▶ **Your instructions**
Retype, without changes or pictures, only the lines that begin at the one containing "You are a computer-use" and end at the last line of the records that follow.

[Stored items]
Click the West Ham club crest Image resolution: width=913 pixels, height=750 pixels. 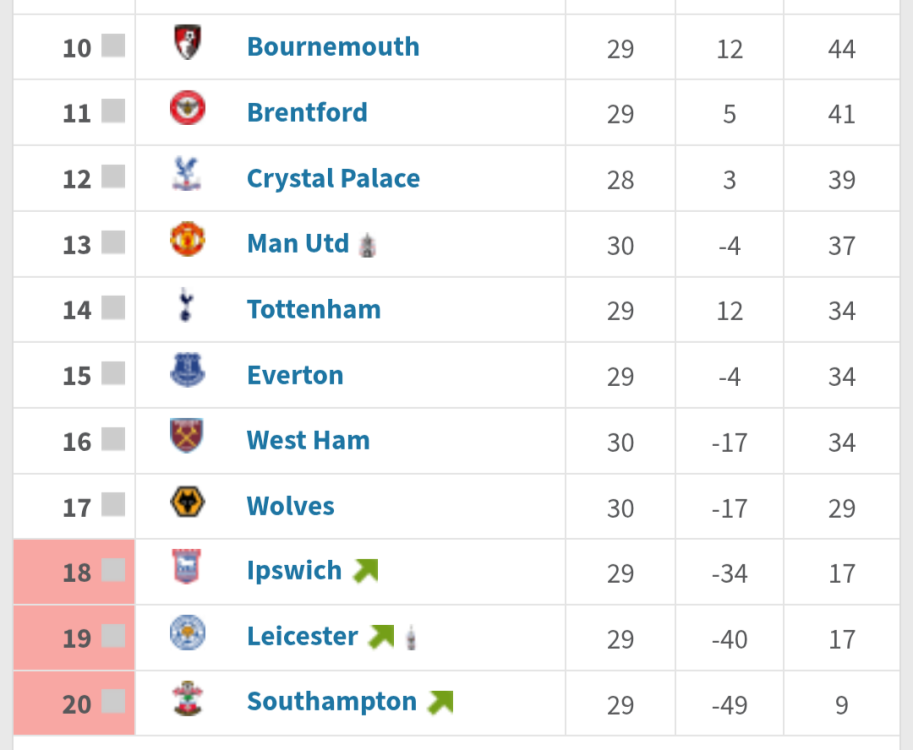tap(187, 436)
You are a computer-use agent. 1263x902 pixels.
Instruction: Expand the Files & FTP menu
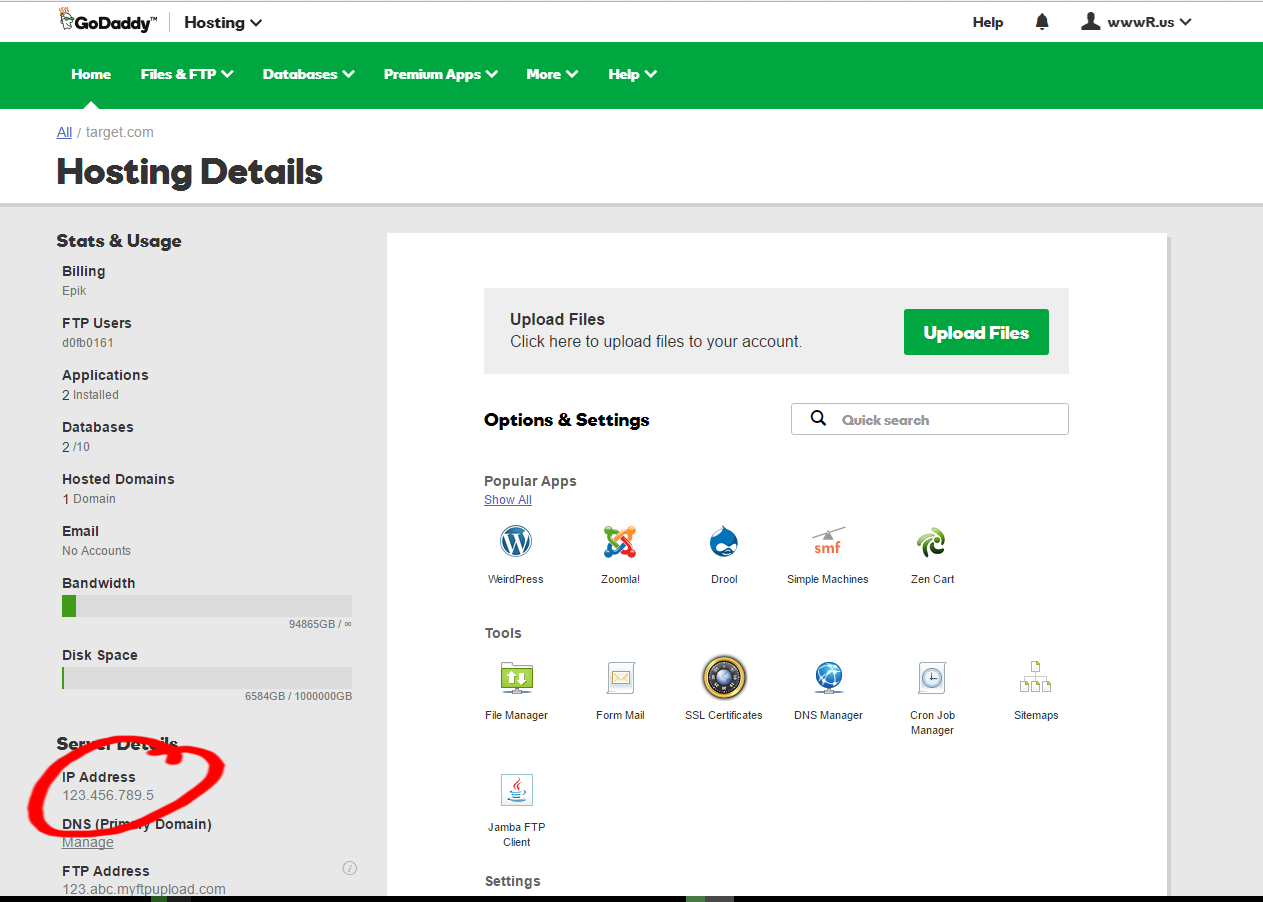(187, 74)
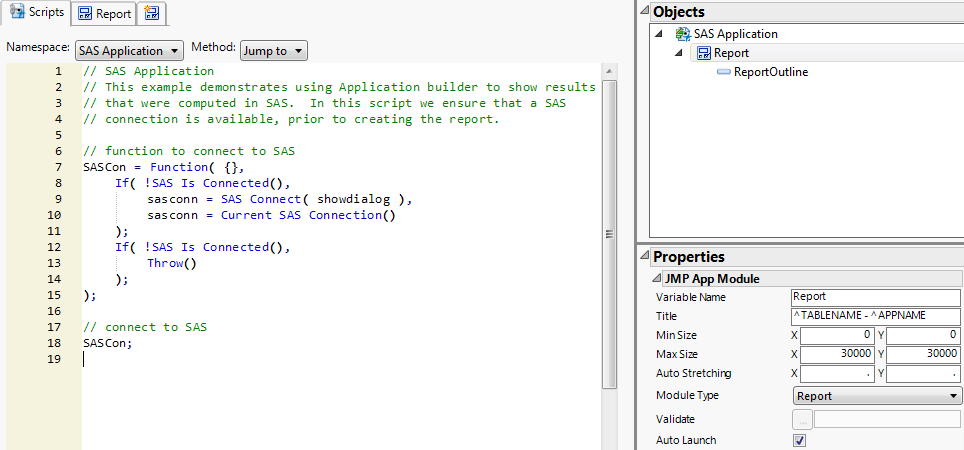Image resolution: width=964 pixels, height=450 pixels.
Task: Click the ReportOutline object icon
Action: 723,72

▶ **Task output**
You are a computer-use agent. 1263x902 pixels.
Instruction: Expand the Files & FTP menu
(187, 74)
Image resolution: width=964 pixels, height=450 pixels.
Task: Click the ReportOutline object icon
Action: 723,72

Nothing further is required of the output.